Background. The study of the absorbing and cytokine-inducing function of phagocytosis is a mandatory starting point in assessing the state of anti-infective protection in children who suffer from frequent respiratory infections. It is important to understand and compare the features of phagocytosis in these children depending on their age. The purpose: to improve the diagnosis of immune disorders in children aged 2–5 and 6–10 years, who often suffer from acute respiratory diseases, by means of a comparative analysis of phagocytosis parameters and serum levels of some cytokines. Materials and methods. Under observation, there were 60 children aged 2 to 10 years who often suffer from acute infectious diseases of the respiratory tract. Two groups were formed: 1) children aged 2–5 years (n = 30); 2) children aged 6–10 years (n = 30). Results. Among patients of the first group compared to those of group 2, an increase in the frequency of low indicators of the phagocytic number (by 36.7 %, p < 0.05), phagocytic index (by 46.7 %, p < 0.05), the index of completion of phagocytosis (by 66.6 %, p < 0.05) and the staphylococcus-stimulated nitroblue tetrazolium test (by 46.4 %, p < 0.05), an increase in the frequency of high serum levels of interleukin-1β (by 33.3 %, p < 0.05), interleukin-10 (by 27.7 %, p < 0.05), a decrease in the frequency of high levels of interleukin-6 (by 16.7 %, p < 0.05).

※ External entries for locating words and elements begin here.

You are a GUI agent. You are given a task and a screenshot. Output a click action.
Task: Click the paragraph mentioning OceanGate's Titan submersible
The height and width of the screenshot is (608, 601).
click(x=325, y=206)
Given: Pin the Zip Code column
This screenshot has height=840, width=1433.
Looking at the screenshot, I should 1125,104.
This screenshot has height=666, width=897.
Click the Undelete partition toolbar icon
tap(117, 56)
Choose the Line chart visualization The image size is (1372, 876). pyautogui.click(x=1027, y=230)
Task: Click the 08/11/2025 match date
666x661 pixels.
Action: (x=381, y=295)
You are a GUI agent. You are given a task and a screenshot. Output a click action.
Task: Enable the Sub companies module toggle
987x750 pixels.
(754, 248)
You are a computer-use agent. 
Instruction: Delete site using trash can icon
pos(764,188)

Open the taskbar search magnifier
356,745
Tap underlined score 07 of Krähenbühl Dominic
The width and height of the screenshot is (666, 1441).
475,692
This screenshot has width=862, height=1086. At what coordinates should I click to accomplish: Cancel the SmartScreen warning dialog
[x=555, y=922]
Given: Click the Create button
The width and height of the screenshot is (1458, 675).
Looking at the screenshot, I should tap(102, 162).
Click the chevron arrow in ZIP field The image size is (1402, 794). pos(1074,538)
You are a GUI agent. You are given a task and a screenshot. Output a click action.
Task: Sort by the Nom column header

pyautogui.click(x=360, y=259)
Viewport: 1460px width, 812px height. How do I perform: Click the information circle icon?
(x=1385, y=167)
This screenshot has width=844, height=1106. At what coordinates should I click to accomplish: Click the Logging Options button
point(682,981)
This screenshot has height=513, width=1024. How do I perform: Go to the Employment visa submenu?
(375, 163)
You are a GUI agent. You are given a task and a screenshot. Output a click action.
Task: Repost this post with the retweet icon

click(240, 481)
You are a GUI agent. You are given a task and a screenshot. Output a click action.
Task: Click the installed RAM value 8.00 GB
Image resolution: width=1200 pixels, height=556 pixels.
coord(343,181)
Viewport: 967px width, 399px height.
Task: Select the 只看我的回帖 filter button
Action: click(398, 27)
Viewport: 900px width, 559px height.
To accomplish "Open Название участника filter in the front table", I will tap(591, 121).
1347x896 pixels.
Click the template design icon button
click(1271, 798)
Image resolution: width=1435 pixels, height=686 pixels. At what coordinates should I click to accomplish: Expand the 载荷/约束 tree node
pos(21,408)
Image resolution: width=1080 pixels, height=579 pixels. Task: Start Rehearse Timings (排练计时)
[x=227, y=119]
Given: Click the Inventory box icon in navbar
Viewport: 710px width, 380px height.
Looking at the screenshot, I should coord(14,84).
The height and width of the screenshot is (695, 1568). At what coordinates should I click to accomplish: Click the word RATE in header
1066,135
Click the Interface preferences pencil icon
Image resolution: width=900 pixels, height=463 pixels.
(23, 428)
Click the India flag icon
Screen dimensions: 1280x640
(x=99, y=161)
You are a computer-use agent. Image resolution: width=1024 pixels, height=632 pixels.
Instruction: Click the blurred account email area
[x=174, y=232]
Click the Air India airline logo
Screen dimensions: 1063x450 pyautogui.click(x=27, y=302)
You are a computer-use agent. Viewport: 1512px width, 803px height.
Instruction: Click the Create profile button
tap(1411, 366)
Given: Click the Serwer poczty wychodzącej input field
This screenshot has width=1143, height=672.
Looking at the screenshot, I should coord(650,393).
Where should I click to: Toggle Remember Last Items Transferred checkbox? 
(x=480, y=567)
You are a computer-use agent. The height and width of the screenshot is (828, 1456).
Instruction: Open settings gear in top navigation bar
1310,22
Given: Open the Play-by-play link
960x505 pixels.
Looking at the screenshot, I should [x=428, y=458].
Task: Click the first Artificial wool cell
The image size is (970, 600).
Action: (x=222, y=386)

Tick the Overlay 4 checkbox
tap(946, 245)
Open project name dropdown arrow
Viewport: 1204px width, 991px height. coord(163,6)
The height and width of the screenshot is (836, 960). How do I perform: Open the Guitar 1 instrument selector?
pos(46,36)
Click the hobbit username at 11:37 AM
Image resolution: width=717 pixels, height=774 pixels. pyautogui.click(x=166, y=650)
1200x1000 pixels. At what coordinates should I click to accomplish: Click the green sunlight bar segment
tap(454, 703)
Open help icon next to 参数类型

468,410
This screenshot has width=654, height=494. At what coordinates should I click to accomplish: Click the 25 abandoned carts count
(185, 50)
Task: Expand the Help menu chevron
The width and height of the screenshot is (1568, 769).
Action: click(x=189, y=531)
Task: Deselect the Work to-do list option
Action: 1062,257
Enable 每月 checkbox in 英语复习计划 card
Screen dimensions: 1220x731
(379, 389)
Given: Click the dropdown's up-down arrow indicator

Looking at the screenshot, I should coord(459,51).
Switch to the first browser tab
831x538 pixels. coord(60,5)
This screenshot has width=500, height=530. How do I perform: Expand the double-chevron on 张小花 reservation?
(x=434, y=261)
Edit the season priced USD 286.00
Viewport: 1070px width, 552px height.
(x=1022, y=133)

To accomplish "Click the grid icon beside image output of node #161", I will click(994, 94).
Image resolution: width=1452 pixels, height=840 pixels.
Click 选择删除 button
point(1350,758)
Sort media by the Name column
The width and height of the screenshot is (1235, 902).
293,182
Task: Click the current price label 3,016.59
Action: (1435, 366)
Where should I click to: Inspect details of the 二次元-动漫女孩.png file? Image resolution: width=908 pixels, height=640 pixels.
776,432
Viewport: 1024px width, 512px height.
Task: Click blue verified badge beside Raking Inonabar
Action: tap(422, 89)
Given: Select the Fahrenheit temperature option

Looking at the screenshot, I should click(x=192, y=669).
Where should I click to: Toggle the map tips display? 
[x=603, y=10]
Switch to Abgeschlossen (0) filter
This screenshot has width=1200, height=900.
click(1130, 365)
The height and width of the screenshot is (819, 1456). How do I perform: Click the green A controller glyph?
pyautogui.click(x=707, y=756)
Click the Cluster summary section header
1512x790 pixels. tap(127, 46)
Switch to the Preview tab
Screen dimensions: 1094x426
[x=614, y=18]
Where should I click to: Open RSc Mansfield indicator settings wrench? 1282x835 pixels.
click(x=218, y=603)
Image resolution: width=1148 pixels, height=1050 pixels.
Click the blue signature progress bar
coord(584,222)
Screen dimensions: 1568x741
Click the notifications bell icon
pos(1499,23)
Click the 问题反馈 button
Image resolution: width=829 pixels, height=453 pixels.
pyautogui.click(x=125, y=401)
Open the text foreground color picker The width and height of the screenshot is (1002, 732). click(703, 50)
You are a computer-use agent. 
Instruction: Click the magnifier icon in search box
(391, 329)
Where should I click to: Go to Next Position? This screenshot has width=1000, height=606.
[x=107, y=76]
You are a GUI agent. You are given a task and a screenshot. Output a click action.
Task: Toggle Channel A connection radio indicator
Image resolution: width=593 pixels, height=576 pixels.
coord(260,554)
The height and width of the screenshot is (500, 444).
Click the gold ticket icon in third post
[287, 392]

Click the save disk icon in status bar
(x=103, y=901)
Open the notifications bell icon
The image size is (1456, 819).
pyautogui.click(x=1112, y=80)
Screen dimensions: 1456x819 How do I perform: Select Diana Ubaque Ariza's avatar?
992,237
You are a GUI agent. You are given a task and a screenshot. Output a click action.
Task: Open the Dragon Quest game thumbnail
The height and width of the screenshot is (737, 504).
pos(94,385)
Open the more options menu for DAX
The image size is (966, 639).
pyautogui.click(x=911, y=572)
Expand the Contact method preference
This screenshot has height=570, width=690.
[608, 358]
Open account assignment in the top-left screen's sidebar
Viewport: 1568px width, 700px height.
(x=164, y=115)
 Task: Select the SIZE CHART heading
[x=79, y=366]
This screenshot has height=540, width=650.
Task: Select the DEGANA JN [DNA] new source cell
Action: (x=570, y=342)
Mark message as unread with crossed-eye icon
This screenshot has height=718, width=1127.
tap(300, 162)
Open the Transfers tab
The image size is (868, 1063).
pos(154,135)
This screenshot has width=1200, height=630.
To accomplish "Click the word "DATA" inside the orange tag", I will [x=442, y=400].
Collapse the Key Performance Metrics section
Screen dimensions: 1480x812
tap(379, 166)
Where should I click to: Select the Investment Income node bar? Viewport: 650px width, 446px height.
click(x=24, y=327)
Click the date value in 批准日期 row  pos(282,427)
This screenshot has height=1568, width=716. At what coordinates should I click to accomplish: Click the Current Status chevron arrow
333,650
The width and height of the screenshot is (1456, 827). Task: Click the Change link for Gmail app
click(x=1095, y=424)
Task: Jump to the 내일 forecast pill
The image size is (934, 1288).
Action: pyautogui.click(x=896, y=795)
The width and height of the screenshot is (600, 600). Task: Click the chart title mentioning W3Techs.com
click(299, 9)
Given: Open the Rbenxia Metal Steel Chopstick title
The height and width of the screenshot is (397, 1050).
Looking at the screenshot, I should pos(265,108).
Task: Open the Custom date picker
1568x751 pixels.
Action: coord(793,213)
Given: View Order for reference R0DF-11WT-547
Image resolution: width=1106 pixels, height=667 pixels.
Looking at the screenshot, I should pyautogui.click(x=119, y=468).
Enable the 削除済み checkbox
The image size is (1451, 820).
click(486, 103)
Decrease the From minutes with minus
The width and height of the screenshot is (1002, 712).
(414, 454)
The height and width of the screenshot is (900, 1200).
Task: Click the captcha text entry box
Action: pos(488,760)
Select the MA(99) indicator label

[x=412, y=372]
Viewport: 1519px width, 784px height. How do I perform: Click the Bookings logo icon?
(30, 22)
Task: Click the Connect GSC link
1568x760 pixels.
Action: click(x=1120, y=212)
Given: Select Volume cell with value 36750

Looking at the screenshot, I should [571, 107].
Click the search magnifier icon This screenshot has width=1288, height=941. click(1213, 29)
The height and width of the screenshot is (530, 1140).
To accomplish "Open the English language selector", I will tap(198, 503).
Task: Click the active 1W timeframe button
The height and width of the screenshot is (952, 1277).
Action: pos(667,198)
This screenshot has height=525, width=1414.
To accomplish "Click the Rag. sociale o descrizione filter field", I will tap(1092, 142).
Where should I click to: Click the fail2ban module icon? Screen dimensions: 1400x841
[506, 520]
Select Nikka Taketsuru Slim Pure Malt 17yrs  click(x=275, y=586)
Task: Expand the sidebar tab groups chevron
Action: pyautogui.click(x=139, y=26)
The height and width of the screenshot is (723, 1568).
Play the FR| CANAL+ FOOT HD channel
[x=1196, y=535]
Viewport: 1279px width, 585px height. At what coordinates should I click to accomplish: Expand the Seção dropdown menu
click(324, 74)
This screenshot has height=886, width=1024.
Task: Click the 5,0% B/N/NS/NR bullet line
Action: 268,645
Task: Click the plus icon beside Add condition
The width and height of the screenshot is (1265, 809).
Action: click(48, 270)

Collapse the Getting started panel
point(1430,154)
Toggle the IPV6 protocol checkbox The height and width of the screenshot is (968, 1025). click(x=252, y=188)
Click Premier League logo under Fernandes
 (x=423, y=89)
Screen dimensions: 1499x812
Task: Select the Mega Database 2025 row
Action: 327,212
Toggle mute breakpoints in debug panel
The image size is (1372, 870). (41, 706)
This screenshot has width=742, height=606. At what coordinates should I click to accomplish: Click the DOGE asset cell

In the children of group 2 compared to those in the first one, high index of completion of phagocytosis was more often registered (by 70.0 %, p < 0.05), as well as more than a twofold increase in the ratio of interleukin-6/interleukin-10. Conclusions. In children aged 6–10 years, more frequent morbidity is due to a cytokine imbalance that was reflected in a more than a twofold increase in interleukin-6/interleukin-10 ratio, which is a negative factor indicating an enhancement of pro-inflammatory processes and a longer damage to the cells of the immune microenvironment.